CHARACTER QUOTES II

quotations about character

Character has more effect than anything else. Let a number of loud-talking men take up a particular question, and one man of character, of known integrity and beauty of soul, will outweigh them all in his influence.

E. H. CHAPIN

Living Words


Your character becomes distorted
In the quest for an identity
Why hide behind the truth
Of what you are?

NAPALM DEATH

"Blind to the Truth", From Enslavement to Obliteration


Our characters are the result of our conduct.

ARISTOTLE

Nicomachean Ethics


Many people allow others to mold and influence their lives. These people are negative. Strong and positive people will mold their own character and make their circumstances and environment whatever they desire.

WALTER MATTHEWS

Human Life from Many Angles


You can easily judge the character of a man by how he treats those who can do nothing for him.

MALCOLM FORBES

attributed, It Happened Last Night, 1972


Character calls forth character.

JOHANN WOLFGANG VON GOETHE

The Maxims and Reflections of Goethe


Decided ends are sure signs of a decided character.

JOHANN KASPAR LAVATER

Aphorisms on Man


There are sometimes beauties in a character which would never have appeared but for a defect, and defects which would never have appeared but for a beauty.

FULKE GREVILLE

Maxims


Character is power, character is influence, and he who has character, though he may have nothing else, has the means of being eminently useful, not only to his immediate friends, but to society, to the church of God and to the world.

PETER EDWARD KERN

Kern Genealogy


Character is what emerges from all the little things you were too busy to do yesterday, but did anyway.

MIGNON MCLAUGHLIN

The Neurotic's Notebook


Character, like porcelain-ware, must be painted before it is glazed. There can be no change of color after it is burned in.

HENRY WARD BEECHER

Proverbs from Plymouth Pulpit


Deeds, not words, are the demonstration and test of character.

WILLIAM ARCHER

Play-making: A Manual of Craftsmanship


By nothing do men show their character more than by the things they laugh at.

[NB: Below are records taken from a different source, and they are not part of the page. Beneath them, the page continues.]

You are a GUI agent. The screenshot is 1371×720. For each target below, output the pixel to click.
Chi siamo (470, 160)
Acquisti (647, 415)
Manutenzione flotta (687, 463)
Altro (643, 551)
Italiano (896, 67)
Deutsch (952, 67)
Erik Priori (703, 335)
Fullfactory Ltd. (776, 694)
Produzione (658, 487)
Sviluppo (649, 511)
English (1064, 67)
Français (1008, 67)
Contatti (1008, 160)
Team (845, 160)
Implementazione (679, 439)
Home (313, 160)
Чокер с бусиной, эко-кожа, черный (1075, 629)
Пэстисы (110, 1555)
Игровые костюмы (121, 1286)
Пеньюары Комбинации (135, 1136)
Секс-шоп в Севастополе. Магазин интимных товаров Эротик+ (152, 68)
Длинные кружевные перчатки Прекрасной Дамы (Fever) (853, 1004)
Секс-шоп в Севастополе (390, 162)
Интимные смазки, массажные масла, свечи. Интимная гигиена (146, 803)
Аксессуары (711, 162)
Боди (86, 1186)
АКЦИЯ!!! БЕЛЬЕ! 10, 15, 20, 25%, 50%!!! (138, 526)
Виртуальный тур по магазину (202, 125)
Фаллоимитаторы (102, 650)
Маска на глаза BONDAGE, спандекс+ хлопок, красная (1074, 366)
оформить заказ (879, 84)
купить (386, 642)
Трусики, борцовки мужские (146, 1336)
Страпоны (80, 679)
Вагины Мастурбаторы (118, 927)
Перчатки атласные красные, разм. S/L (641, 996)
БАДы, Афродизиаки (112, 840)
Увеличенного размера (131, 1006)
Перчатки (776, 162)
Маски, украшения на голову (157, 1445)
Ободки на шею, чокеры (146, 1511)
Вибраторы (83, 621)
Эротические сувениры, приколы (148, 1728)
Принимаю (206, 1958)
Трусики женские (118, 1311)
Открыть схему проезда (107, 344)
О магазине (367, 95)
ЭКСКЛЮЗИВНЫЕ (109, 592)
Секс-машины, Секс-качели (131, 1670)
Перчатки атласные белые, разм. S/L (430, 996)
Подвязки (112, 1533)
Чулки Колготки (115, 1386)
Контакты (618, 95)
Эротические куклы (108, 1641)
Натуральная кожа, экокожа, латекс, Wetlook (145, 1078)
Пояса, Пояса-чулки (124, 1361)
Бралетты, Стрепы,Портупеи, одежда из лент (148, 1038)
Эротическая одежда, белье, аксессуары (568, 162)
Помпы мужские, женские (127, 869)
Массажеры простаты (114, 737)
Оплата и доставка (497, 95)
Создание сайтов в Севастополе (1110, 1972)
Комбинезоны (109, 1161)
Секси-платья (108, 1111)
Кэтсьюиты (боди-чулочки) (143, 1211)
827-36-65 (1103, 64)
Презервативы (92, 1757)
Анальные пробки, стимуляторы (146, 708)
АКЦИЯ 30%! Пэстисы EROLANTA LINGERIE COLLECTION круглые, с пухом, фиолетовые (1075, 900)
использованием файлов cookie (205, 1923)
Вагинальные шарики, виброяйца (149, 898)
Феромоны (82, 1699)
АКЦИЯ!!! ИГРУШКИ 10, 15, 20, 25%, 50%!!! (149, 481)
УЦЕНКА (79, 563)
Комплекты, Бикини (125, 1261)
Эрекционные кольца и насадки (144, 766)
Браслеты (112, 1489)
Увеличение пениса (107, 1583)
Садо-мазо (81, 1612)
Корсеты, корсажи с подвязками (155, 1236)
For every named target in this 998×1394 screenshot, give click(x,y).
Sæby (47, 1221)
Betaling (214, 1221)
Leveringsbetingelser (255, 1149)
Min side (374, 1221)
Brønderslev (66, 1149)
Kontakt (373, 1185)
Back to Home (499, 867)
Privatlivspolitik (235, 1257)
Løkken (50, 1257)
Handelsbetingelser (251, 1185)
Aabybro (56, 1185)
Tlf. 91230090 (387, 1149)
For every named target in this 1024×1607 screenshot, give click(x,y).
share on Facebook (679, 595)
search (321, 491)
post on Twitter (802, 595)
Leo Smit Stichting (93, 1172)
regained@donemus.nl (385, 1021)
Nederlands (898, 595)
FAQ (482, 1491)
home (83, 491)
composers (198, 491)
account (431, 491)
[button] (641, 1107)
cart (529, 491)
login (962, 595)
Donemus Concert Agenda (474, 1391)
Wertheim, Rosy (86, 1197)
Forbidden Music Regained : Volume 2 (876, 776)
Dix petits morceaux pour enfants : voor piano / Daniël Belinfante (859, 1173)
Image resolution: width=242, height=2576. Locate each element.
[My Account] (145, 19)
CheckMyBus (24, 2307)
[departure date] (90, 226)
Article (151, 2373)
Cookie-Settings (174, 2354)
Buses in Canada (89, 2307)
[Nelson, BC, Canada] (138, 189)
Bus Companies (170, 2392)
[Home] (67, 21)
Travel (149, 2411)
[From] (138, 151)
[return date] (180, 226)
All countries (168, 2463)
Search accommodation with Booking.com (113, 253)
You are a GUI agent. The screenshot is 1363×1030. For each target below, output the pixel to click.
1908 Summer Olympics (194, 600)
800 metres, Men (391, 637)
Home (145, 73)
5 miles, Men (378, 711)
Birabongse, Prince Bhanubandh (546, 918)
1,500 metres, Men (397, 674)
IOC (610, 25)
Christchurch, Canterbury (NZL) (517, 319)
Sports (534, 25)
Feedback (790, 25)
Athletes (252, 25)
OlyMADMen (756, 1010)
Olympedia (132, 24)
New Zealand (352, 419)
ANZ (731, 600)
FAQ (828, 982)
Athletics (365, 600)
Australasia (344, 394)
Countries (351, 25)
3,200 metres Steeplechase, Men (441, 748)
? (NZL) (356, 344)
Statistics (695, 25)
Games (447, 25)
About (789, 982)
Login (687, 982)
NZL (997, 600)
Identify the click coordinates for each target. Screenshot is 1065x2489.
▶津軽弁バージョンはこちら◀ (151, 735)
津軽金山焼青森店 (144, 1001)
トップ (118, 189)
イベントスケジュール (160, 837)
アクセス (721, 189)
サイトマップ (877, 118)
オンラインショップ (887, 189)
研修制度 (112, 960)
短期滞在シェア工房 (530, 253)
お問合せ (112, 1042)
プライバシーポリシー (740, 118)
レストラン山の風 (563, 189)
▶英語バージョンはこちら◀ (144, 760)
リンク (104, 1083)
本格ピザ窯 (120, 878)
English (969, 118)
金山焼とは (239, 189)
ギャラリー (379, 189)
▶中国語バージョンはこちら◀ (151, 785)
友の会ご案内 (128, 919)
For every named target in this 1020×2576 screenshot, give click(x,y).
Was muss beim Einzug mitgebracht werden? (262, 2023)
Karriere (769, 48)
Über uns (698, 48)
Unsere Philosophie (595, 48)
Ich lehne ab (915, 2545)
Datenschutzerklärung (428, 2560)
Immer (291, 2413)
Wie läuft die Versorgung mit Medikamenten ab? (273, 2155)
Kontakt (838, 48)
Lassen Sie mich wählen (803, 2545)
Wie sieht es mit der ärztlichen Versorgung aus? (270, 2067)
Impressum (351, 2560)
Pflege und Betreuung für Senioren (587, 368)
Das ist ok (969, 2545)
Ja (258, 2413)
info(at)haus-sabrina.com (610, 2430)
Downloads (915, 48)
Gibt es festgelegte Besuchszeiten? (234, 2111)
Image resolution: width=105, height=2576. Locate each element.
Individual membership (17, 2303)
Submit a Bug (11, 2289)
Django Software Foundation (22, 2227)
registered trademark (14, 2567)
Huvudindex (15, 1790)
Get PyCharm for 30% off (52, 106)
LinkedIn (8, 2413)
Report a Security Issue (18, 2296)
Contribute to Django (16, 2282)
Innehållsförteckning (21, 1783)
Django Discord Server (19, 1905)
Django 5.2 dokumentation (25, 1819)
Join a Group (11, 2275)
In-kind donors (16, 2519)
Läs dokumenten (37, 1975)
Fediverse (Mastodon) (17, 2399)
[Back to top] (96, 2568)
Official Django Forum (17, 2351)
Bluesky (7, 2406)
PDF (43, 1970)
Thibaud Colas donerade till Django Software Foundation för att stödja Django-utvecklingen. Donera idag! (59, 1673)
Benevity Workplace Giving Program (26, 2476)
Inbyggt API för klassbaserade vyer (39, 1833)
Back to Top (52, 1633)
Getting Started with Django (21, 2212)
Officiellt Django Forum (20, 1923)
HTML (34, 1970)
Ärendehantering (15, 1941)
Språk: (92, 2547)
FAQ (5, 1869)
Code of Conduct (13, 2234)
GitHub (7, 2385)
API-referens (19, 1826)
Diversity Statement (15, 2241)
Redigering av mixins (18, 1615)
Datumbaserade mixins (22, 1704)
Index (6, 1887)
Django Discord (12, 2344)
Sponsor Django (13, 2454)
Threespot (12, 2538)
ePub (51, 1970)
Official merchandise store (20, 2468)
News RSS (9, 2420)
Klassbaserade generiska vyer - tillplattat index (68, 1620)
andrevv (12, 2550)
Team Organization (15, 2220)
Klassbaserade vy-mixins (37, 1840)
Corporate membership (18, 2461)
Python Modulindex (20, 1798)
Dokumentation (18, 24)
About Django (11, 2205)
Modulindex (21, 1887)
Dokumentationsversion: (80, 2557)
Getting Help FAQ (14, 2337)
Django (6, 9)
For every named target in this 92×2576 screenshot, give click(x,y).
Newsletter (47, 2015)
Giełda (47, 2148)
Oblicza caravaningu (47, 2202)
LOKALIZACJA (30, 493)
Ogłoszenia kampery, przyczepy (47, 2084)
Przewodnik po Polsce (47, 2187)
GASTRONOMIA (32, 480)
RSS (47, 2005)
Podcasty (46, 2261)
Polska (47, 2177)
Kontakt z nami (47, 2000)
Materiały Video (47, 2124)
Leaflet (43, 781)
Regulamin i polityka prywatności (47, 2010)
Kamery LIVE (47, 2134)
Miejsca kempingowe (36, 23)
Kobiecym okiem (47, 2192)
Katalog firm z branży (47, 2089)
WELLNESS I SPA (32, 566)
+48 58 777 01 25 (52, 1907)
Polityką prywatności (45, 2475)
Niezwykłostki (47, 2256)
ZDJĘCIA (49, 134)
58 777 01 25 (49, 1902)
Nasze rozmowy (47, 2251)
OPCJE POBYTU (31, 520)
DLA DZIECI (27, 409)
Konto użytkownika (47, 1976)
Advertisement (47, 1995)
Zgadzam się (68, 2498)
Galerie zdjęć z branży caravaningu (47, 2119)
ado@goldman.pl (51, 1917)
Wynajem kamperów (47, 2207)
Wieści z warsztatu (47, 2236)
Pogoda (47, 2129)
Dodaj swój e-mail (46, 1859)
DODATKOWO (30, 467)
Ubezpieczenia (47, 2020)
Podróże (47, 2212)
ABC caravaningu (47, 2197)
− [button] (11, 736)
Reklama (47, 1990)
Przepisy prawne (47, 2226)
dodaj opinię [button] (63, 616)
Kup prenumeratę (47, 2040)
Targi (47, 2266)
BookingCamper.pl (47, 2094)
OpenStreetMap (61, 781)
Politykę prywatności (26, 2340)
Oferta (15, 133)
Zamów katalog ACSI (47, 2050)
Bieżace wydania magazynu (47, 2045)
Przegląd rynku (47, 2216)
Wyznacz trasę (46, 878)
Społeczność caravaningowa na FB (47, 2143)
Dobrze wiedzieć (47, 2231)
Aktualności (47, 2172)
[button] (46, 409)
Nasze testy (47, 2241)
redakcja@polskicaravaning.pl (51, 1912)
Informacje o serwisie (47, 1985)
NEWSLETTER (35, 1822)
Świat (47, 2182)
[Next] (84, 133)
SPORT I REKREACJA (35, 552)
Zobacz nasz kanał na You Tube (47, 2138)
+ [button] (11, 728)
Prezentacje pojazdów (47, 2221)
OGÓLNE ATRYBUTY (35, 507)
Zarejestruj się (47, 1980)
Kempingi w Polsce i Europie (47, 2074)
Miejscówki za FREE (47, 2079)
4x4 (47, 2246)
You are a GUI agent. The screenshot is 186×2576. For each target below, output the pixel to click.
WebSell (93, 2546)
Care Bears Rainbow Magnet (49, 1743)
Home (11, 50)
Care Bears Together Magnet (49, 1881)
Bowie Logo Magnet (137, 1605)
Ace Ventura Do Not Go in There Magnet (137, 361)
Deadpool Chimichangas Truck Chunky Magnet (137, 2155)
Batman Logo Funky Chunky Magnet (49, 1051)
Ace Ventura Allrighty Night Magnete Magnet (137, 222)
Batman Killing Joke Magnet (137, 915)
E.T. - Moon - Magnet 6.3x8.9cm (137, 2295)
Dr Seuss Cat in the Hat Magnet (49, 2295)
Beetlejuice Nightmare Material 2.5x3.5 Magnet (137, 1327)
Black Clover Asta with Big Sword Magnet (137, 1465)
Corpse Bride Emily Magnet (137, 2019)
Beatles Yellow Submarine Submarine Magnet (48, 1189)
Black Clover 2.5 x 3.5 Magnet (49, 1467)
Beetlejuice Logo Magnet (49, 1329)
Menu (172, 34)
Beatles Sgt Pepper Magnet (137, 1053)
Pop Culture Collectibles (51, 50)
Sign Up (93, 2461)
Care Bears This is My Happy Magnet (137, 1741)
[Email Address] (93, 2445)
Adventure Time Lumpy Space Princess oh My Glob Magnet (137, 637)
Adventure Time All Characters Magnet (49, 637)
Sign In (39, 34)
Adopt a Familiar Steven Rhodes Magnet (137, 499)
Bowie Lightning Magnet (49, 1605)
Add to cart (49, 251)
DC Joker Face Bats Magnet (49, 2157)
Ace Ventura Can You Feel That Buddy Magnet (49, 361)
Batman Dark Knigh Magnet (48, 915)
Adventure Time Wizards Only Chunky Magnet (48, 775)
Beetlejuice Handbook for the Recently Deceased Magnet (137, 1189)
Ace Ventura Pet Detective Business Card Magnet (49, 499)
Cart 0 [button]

JOHANN WOLFGANG VON GOETHE

The Maxims and Reflections of Goethe


Every character is in some respects uniform, and in others inconsistent; and it is only by the study both of the uniformity and inconsistency, and a comparison of them with each other, that the knowledge of man is acquired.

FULKE GREVILLE

Maxims


Now, as Nature made every man with a nose and eyes of his own, she gave him a character of his own too; and yet we, O foolish race! must try our very best to ape some one or two of our neighbours, whose ideas fit us no more than their breeches! It is the study of nature, surely, that provits us, and not of these imitations of her. A man, as a man, from a dustman up to Aeschylus, is God's work, and good to read, as all works of Nature are: but the silly animal is never content; is ever trying to fit itself into another shape; wants to deny its own identity, and has not the courage to utter its own thoughts.

WILLIAM MAKEPEACE THACKERAY

Extracts from the Writings of W. M. Thackeray


Knowledge will give you power, but character respect.

BRUCE LEE

Striking Thoughts: Bruce Lee's Wisdom for Daily Living


If one could only tear down his character, as old buildings are torn down, and build it up anew, as these are rebuilt! And so, in effect, it can be. A noble property of character is, that it is susceptible of improvement.

CHRISTIAN NESTELL BOVEE

Intuitions and Summaries of Thought


Character wants room; must not be crowded on by persons nor be judged from glimpses got in the press of affairs or on few occasions. It needs perspective, as a great building.

RALPH WALDO EMERSON

Essays


Character is like stock in trade; the more of it a man possesses, the greater his facilities for making additions to it.

TRYON EDWARDS

A Dictionary of Thoughts


It is an error to suppose that no man understands his own character. Most persons know even their failings very well, only they persist in giving them names different from those usually assigned by the rest of the world; and they compensate for this mistake by naming, at first sight, with singular accuracy, those very same failings in others.